Je ne me donne pas vraiment de thème, de cadre. J’aime cette phrase de Serge Gainsbourg qui dit que c’est le mot qui amène l’idée. Comme je suis sur une écriture personnelle, j’aime partir de choses que j’ai ressenti à des moments précis. Je crois que je suis pas mal attaché à la poésie dans l’écriture. Même si ça ne veut pas dire grand chose, j’essaye de trouver des mots qui me sont propres, et qui évoquent une certaine forme de rêverie ésotérique. J’essaye de construire un personnage qui se base sur ma vie, et sur celles que je rencontre et qui me touchent. Mais je fais en sorte que ce personnage ne connaisse pas vraiment de limites, je veux le faire voyager dans des mondes qu’il ne connaît pas. J’essaye de redonner une dimension rêveuse qu’on retrouve peu dans le rap, et qui est pourtant présente dans pleins d’autres formes d’expression.
■ Tu peux nous citer une de tes punchlines favorites chez d’autres emcees ?
En tête j’en ai une de Ahmad que j’ai retenu sur son dernier son « Nouveau Sinatra ». « Je vise dans le mille quand je pisse dans le vide. » Parce que là aussi il repousse les limites du monde réel.

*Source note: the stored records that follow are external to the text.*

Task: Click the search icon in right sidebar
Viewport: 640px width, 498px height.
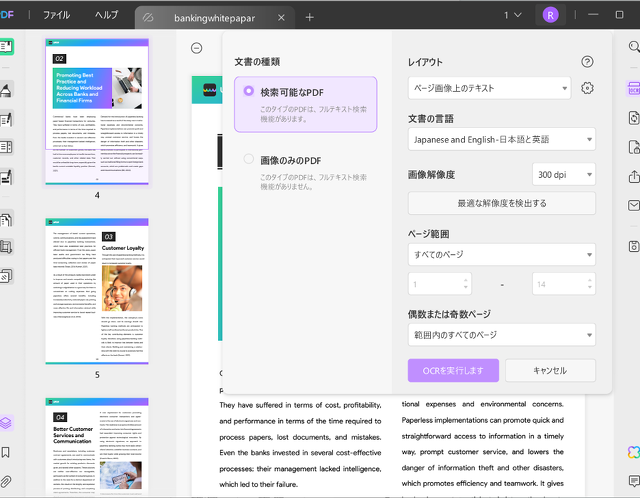Action: coord(632,47)
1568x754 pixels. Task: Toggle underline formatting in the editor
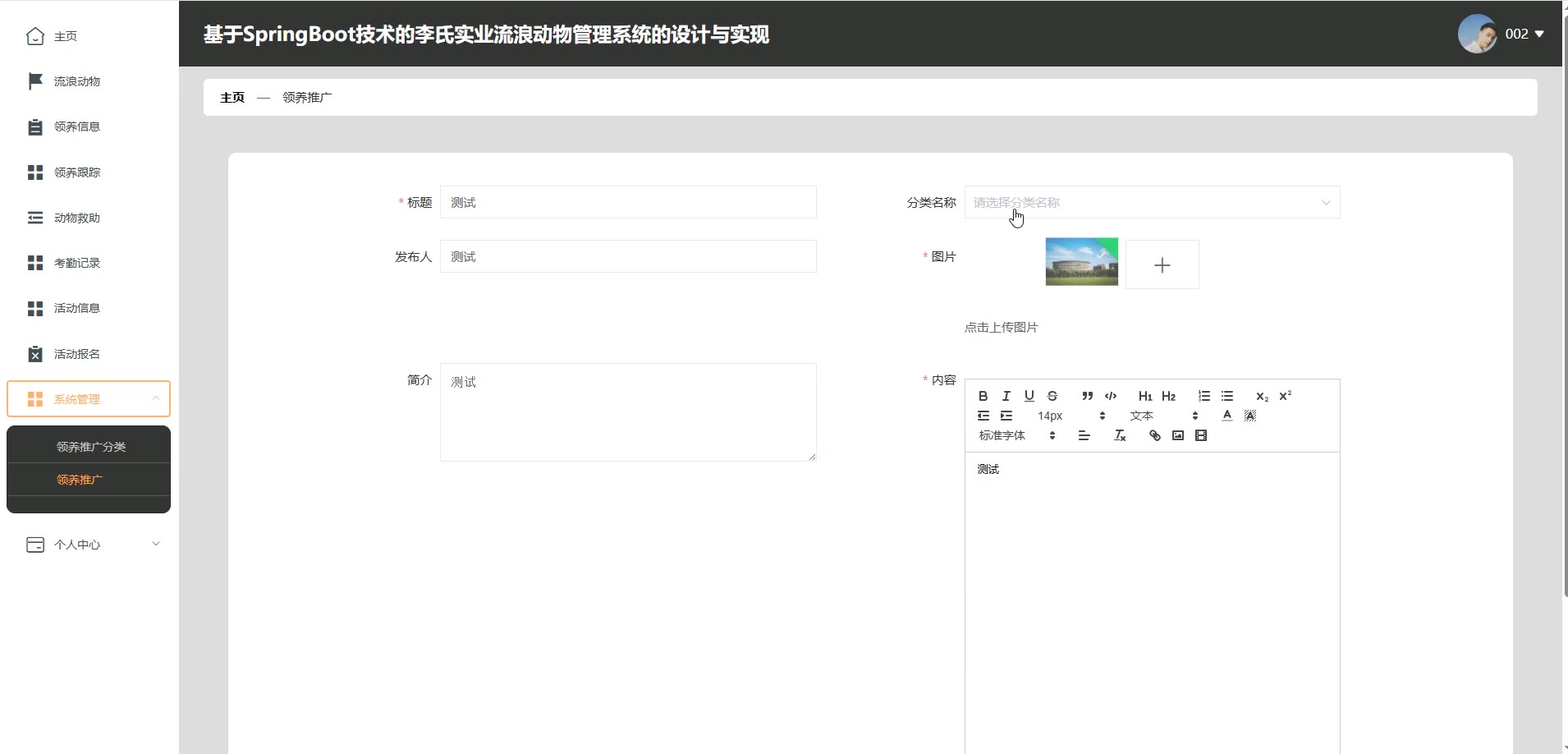point(1029,396)
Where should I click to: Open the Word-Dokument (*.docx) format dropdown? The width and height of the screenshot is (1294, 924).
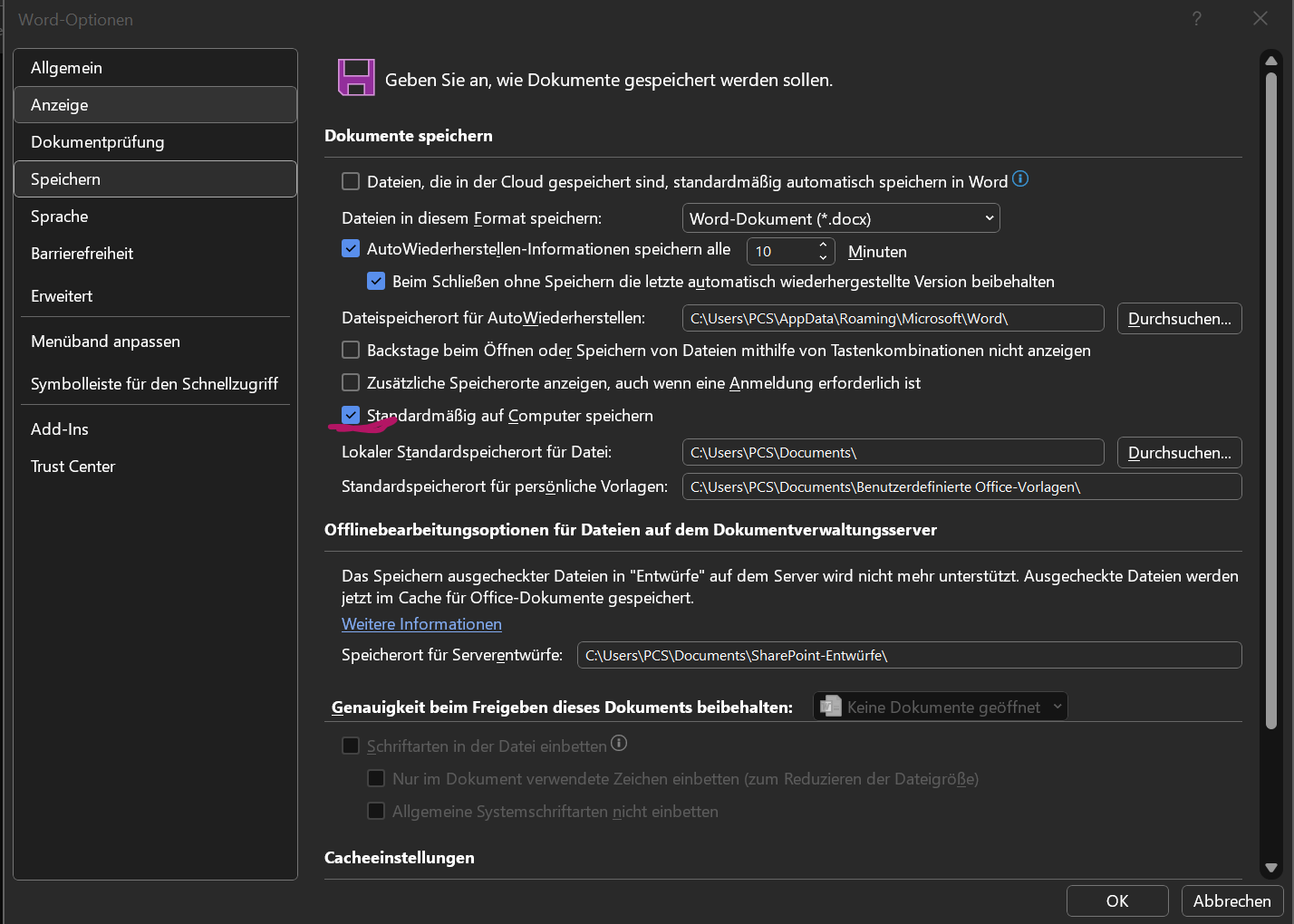(840, 218)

Il se fout des codes.
■ La End of The Weak à Rennes c’était une première; il y a un super terreau rap à Rennes, mais à part le Festiv’ll, quelques bars et les anciens Check da Vibe, la scène locale rap a du mal à se produire ici; comment tu expliques ça ?
Je suis pas vraiment d’accord, à Rennes, il y a un niveau rap super fort et diversifié, il y a un public, quelques gens qui se bougent pour faire avancer les choses, et quelques structures prêtes à accueillir des concerts et des soirées. J’enregistre d’ailleurs tous mes sons à Rennes chez Koolkal comme pas mal de mcs. Je me sens bien ici, autant au niveau de la musique que de l’humain. Même si je ne pourrais pas y vivre je crois que je ferais beaucoup trop la teuf (rire). Pour revenir à ta question je viens d’Angers je sais de quoi je parle. Là bas il y a plein de MCs qui déchirent, et qui sont complètement différents les uns des autres, mais c’est dur pour eux de se faire entendre. Car il n’y a pas vraiment de salle, et ce n’est pas la culture locale, alors que le public serait demandeur j’en suis sûr. Je pense que c’est comme pour tout, il existe toujours mieux ou pire ailleurs.
■ Ton dernier coup de cœur en rap fr ? en rap us ?
En rap français, je trouve que Grems est ultra chaud depuis des années. Et en Us j’ai vraiment bien accroché sur Bishop Nerhu dernièrement.